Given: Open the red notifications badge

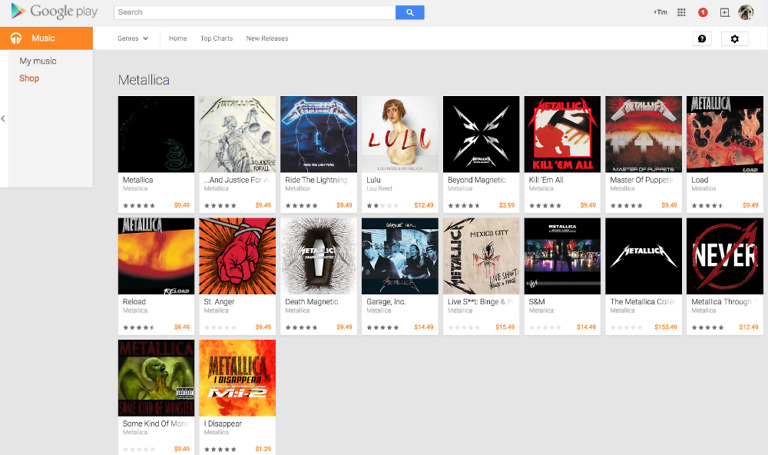Looking at the screenshot, I should click(702, 12).
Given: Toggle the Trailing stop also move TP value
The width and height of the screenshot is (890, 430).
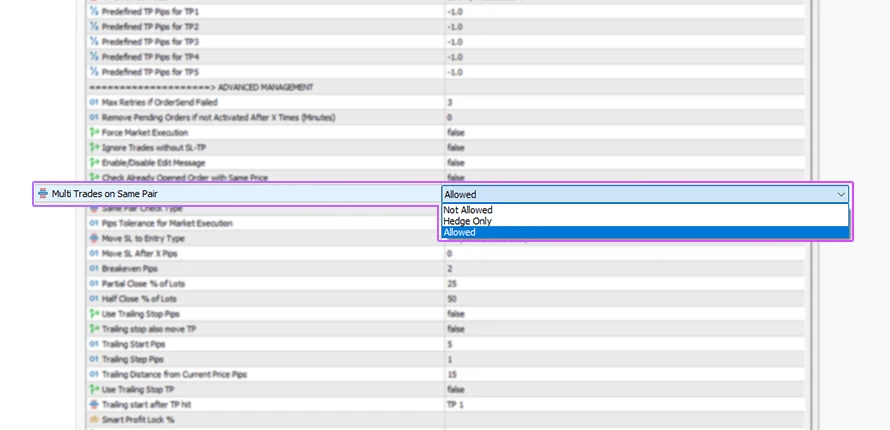Looking at the screenshot, I should [456, 329].
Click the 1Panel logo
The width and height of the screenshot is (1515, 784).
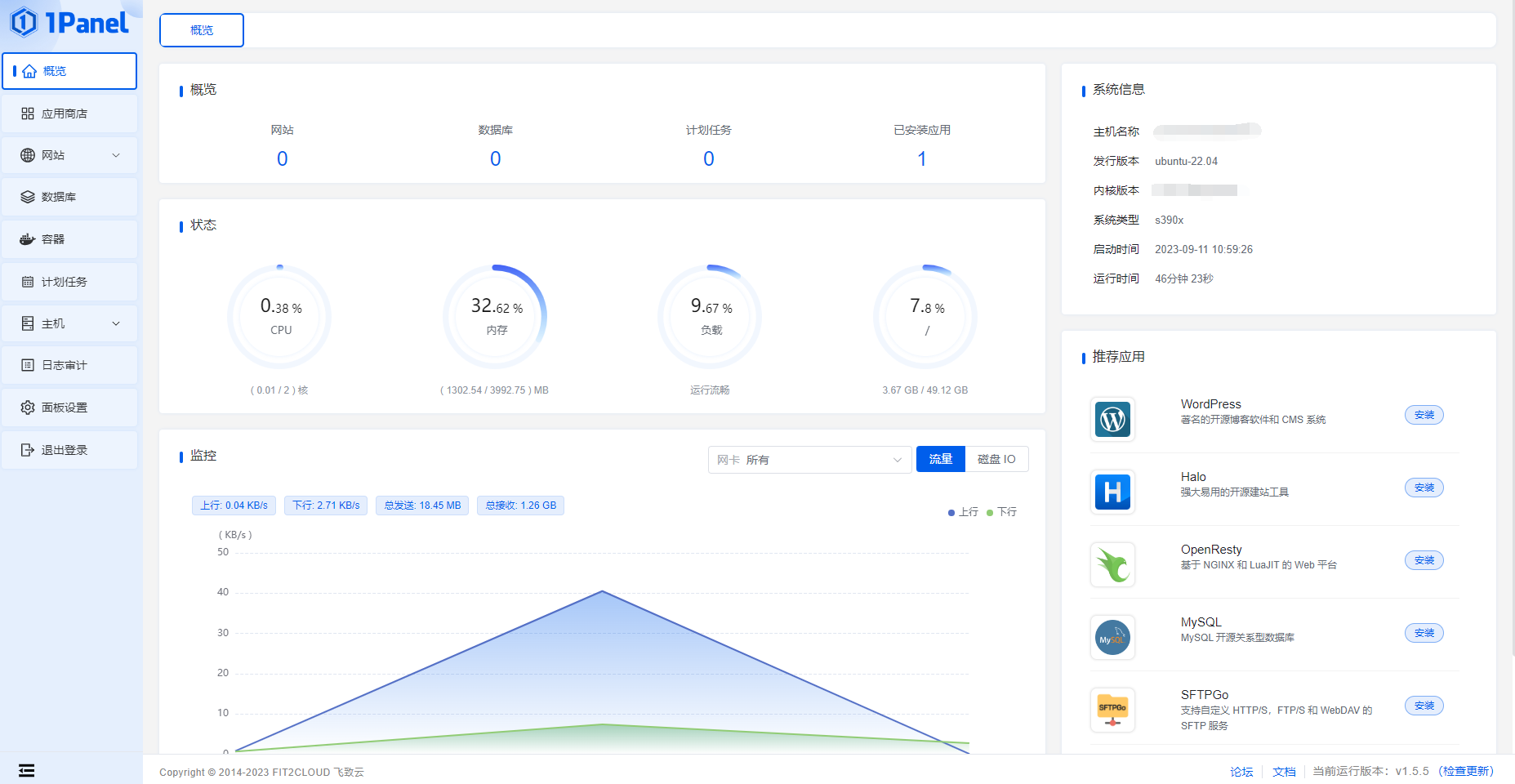click(70, 23)
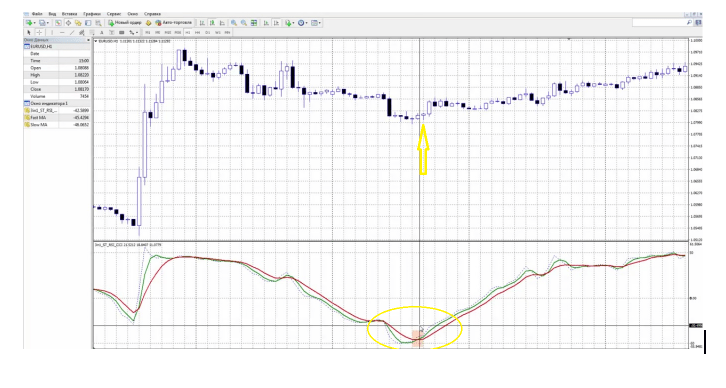Toggle the Авто-торговля button
This screenshot has width=726, height=388.
(x=173, y=23)
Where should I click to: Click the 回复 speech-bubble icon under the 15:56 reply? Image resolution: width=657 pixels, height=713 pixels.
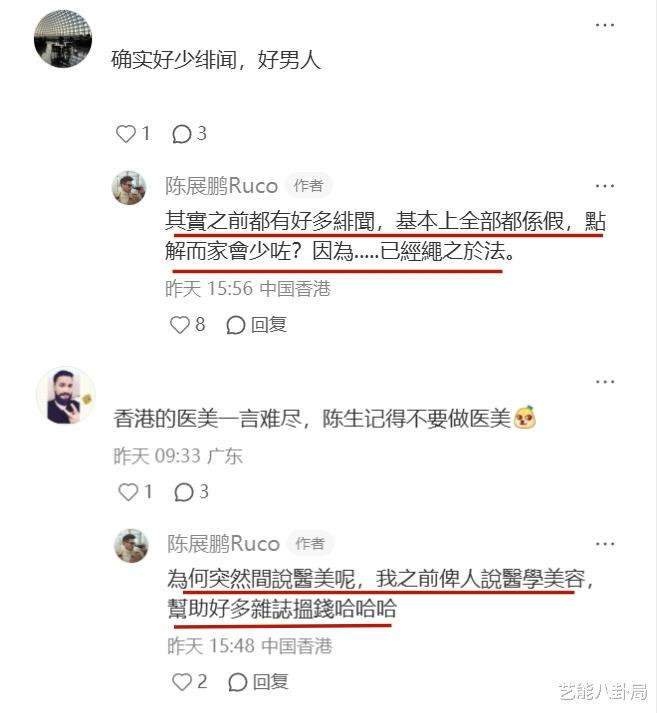(236, 325)
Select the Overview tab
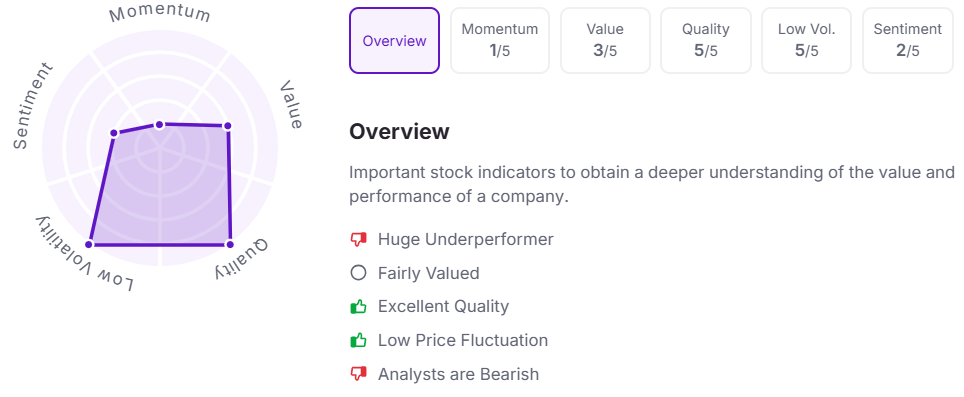The height and width of the screenshot is (397, 964). pyautogui.click(x=395, y=41)
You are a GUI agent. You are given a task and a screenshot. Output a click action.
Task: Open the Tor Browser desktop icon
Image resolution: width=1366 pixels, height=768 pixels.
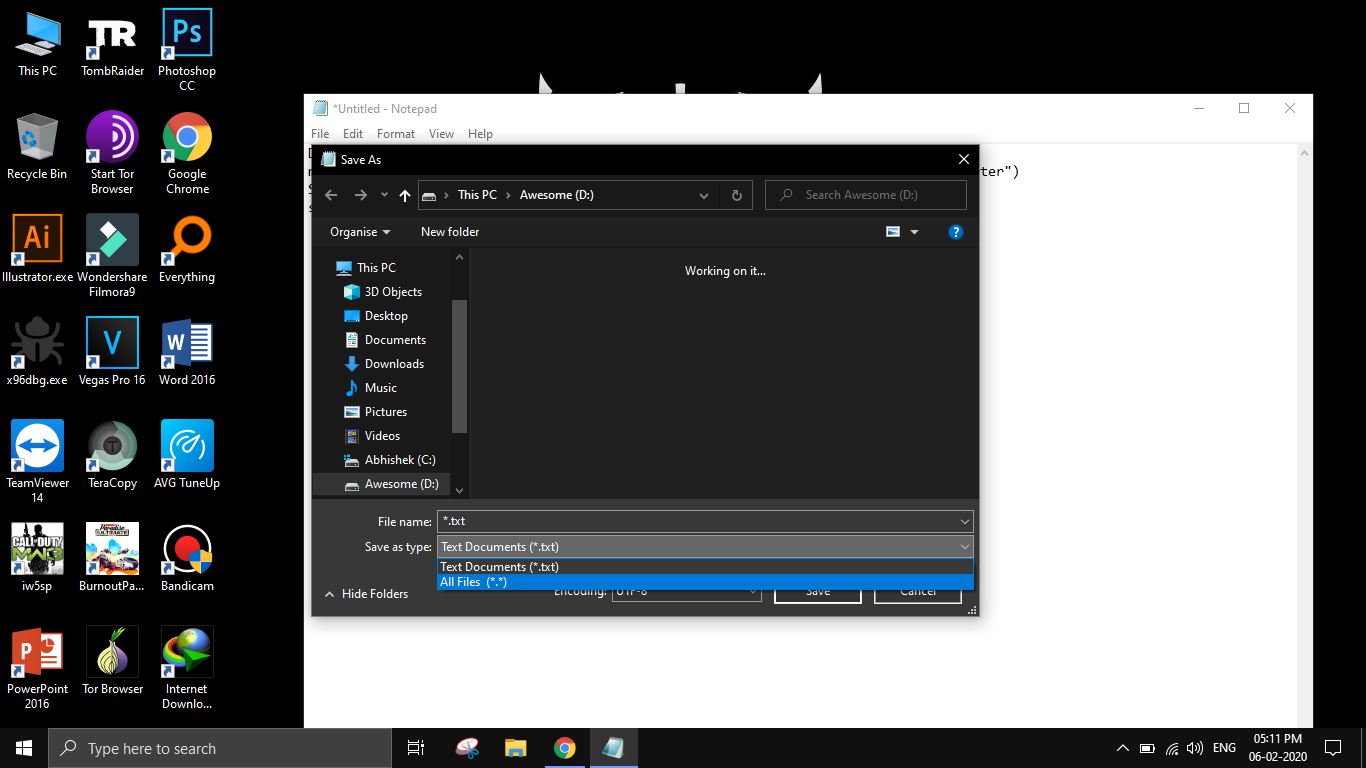tap(111, 650)
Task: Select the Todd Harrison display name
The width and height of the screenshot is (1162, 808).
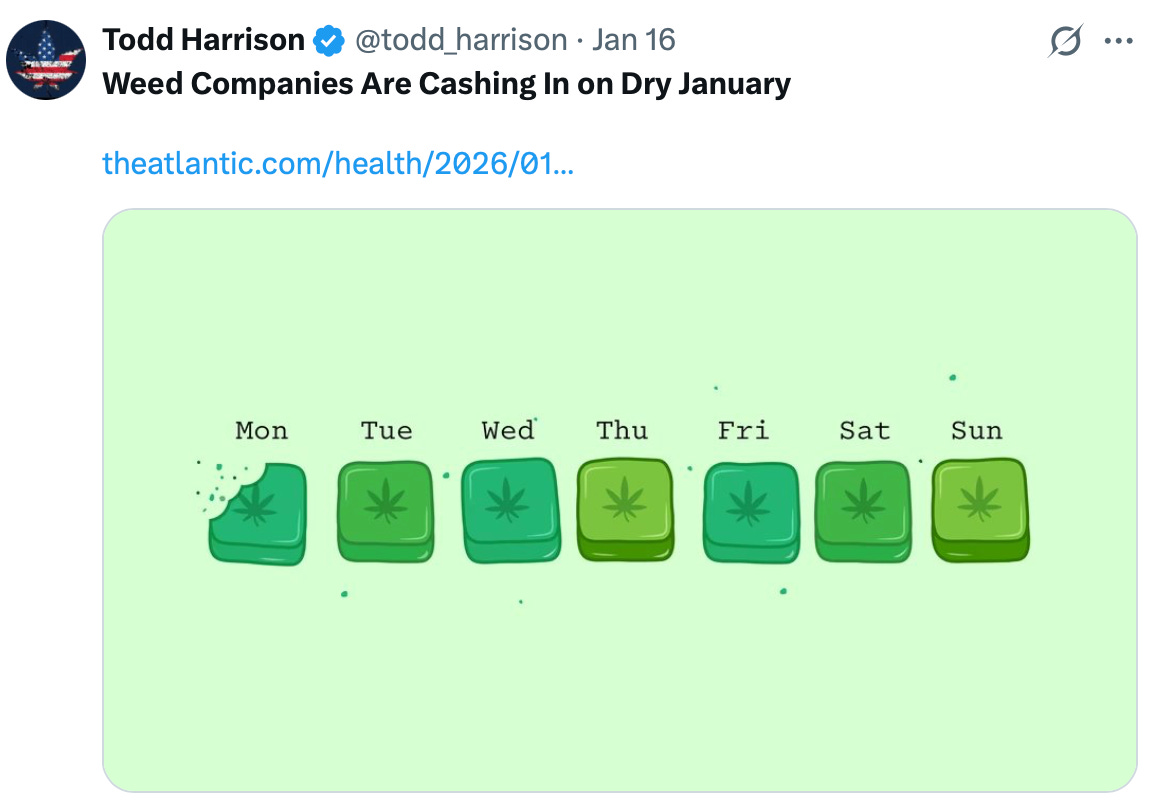Action: [203, 39]
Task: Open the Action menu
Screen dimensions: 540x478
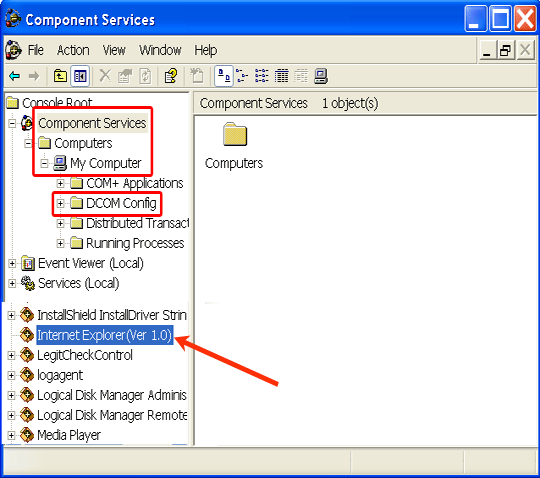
***
EXERCISE: Give the entries back verbatim and omit the images.

RESPONSE:
Given: Open the red notifications badge

Looking at the screenshot, I should click(702, 12).
Given: Toggle the Trailing stop also move TP value
The width and height of the screenshot is (890, 430).
Looking at the screenshot, I should [456, 329].
Click the 1Panel logo
The width and height of the screenshot is (1515, 784).
click(70, 23)
Toggle the Авто-торговля button
This screenshot has width=726, height=388.
(x=173, y=23)
Where should I click to: Click the 回复 speech-bubble icon under the 15:56 reply? Image resolution: width=657 pixels, height=713 pixels.
(236, 325)
Select the Overview tab
The height and width of the screenshot is (397, 964). pyautogui.click(x=395, y=41)
You are a GUI agent. You are given a task and a screenshot. Output a click action.
Task: Open the Tor Browser desktop icon
Image resolution: width=1366 pixels, height=768 pixels.
tap(111, 650)
Task: Select the Todd Harrison display name
The width and height of the screenshot is (1162, 808).
Action: [203, 39]
Task: Open the Action menu
Screen dimensions: 540x478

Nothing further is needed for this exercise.